Hotkey not triggering
- Verify Quick Action exists: Ghostty menu bar → Services → Voice to Claude
- Re-assign shortcut: System Settings → Keyboard → Keyboard Shortcuts → Services → General
- Some key combos don’t work in certain apps — try a different shortcut
Text not appearing in the focused window
- The script uses clipboard paste (Cmd+V) — ensure the target window has focus
- Check that Automator/the terminal has Accessibility permissions
PATH issues when running via Automator
The script must include export PATH="/usr/local/bin:/opt/homebrew/bin:$PATH" because Automator doesn’t load shell profiles.
Lessons Learned
- skhd doesn’t work easily on macOS — CLI binaries without app bundle identifiers can’t be added to the Accessibility permissions list reliably. Automator Quick Actions are a more reliable alternative for global hotkeys.
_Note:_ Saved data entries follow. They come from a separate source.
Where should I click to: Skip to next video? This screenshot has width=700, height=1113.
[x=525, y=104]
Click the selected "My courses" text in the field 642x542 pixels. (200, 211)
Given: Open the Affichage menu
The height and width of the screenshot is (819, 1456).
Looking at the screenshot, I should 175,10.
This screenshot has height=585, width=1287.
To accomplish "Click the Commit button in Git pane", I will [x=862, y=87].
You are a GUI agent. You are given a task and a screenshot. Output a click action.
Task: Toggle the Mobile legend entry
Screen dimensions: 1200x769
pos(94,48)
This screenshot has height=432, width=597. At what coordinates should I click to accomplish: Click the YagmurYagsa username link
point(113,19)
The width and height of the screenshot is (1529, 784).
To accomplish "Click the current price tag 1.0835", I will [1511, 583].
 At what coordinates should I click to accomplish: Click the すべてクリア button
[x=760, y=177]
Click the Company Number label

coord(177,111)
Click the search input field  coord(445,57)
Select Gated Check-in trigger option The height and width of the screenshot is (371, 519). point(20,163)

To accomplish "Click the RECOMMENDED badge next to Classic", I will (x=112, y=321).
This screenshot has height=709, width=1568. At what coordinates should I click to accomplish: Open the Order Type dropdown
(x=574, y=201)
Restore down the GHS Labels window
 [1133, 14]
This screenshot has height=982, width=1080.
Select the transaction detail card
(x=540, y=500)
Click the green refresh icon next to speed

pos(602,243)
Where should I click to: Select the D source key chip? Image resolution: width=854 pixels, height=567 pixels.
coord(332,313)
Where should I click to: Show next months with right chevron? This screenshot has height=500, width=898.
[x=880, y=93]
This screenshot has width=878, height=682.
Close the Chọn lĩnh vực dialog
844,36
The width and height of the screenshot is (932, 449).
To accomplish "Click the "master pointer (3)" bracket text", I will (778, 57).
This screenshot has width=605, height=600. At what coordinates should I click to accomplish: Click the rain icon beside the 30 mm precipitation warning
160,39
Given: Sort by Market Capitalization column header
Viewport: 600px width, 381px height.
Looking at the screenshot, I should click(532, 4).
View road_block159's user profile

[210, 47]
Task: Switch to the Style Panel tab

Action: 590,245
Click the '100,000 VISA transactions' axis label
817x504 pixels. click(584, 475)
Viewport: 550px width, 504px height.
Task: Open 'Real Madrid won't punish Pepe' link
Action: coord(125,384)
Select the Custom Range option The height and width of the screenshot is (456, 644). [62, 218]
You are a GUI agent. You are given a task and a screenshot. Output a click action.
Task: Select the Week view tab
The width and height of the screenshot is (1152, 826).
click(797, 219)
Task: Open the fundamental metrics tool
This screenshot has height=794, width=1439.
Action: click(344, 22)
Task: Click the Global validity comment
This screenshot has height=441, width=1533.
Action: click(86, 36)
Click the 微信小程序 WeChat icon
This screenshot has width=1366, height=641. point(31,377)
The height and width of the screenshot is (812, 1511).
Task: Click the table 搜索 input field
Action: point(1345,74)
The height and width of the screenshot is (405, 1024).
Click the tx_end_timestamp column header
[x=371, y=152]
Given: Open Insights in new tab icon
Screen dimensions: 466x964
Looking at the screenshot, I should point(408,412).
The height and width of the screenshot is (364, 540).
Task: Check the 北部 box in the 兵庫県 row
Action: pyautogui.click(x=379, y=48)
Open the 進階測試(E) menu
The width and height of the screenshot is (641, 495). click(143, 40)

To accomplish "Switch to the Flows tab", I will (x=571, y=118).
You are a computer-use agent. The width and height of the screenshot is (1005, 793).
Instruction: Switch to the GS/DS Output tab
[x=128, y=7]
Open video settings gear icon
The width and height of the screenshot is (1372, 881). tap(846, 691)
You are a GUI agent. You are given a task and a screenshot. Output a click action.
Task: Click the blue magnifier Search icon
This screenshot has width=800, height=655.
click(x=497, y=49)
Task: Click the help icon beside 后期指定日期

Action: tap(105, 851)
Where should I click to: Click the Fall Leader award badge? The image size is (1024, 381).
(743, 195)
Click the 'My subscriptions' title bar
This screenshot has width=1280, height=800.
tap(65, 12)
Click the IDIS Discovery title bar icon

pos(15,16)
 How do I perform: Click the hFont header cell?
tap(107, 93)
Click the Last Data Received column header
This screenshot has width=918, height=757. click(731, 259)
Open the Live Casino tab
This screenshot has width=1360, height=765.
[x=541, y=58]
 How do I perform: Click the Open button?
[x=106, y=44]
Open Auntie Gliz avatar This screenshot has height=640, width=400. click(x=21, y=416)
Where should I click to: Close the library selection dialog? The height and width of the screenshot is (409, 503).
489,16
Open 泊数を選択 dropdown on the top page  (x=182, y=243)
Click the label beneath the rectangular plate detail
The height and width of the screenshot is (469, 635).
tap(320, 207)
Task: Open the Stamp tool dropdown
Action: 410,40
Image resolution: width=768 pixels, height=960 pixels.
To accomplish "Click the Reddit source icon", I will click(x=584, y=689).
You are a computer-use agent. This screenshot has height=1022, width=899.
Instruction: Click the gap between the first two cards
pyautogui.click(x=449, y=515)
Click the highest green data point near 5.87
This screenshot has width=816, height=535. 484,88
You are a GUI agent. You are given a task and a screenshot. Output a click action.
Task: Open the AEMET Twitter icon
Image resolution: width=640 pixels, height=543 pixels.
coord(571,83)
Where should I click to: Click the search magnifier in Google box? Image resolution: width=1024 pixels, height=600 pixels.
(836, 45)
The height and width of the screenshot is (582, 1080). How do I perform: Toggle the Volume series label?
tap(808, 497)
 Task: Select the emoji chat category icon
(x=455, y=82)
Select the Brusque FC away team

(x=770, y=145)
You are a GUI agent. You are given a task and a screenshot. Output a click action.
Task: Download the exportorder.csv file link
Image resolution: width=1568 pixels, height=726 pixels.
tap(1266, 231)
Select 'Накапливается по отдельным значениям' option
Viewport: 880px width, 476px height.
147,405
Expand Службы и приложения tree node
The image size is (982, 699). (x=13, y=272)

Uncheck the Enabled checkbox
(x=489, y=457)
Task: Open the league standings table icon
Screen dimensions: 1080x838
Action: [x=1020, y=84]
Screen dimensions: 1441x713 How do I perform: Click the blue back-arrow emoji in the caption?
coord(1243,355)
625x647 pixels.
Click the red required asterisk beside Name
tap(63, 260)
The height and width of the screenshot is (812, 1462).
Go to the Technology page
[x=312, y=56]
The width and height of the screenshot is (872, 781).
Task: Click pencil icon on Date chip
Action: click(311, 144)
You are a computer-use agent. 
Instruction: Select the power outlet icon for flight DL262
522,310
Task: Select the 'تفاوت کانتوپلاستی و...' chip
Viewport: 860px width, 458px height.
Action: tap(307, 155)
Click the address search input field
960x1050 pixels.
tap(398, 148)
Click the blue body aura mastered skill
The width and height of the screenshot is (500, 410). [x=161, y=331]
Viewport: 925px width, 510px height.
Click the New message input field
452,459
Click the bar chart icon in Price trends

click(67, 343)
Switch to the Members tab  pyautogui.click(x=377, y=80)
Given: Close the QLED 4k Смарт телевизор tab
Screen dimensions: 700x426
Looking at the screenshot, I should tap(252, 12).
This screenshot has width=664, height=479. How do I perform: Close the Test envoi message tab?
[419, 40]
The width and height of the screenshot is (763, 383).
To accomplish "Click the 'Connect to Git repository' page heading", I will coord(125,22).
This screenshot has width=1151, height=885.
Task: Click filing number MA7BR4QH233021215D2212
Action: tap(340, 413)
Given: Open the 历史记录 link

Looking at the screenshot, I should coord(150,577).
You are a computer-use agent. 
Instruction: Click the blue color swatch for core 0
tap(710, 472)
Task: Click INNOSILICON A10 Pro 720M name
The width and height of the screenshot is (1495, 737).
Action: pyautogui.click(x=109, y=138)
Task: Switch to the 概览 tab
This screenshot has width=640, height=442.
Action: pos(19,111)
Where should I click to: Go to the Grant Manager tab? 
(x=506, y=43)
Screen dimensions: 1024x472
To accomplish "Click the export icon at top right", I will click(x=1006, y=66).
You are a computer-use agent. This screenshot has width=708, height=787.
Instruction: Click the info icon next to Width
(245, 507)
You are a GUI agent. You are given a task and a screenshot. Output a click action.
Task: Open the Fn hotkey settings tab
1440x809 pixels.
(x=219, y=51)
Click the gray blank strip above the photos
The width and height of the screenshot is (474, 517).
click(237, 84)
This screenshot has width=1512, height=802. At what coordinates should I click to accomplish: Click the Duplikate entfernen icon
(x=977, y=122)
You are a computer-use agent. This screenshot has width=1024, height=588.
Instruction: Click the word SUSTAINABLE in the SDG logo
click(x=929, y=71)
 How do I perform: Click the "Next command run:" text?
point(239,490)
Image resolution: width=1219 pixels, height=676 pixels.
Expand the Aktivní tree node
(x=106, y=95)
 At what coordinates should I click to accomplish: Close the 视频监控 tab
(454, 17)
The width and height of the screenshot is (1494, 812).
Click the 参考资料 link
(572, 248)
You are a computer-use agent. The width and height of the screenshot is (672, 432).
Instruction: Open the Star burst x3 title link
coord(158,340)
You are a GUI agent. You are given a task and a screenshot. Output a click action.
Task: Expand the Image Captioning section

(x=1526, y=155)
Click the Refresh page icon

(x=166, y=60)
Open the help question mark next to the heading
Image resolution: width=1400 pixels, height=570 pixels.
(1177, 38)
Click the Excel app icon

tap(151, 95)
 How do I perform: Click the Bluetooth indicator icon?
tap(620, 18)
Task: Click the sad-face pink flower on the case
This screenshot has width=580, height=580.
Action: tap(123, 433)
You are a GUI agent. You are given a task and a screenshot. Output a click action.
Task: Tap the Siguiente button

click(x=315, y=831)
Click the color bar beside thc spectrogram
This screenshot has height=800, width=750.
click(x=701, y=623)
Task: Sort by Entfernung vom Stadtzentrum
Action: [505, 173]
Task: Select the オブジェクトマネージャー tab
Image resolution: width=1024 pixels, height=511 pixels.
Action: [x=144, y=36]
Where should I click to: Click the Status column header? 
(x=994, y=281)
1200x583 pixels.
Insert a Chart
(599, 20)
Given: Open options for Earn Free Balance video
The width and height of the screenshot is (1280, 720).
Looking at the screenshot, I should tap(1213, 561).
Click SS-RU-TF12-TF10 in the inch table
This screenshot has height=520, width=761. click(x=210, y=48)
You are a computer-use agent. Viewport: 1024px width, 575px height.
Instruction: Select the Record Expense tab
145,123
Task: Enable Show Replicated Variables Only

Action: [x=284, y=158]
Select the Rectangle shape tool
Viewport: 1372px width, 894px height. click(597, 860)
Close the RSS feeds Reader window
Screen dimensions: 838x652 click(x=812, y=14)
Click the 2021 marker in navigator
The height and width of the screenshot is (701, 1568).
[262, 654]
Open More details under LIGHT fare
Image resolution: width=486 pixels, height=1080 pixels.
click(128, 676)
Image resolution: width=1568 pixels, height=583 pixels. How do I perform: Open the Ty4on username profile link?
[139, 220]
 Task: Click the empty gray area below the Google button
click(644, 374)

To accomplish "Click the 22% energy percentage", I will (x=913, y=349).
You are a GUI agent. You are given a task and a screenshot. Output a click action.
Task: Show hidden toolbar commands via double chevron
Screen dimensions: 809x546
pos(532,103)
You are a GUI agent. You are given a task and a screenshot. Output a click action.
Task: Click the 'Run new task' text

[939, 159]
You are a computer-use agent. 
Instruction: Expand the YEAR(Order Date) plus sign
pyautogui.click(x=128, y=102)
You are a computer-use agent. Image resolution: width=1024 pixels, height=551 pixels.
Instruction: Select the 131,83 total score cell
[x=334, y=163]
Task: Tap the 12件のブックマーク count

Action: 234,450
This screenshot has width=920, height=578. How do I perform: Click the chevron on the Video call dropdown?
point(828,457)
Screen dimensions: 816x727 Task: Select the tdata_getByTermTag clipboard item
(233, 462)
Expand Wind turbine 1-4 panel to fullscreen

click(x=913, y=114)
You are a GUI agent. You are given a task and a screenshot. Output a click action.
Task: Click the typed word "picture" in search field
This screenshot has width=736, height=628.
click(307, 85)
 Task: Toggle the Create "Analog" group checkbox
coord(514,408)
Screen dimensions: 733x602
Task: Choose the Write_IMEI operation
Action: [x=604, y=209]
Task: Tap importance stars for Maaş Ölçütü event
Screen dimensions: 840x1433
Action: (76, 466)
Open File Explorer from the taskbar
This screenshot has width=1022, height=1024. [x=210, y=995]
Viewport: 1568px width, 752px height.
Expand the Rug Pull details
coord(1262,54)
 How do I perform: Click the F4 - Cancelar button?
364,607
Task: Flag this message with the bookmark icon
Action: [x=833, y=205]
- osascript keystroke doesn’t work in terminal apps — Terminal emulators (Ghostty, iTerm, etc.) don’t receive simulated keystrokes well. Clipboard-based paste (pbcopy + Cmd+V) is the reliable solution.
- Silence detection is unreliable for speech — Natural speech has pauses that trigger silence detection. A manual stop button (via macOS dialog) gives the user full control.
- Automator needs full PATH — When scripts run via Automator, they don’t inherit the user’s shell PATH. Always export the full PATH at the top of the script.
- Always install sox first — Without sox, the
reccommand silently fails, making it look like a script logic issue when it’s actually a missing dependency.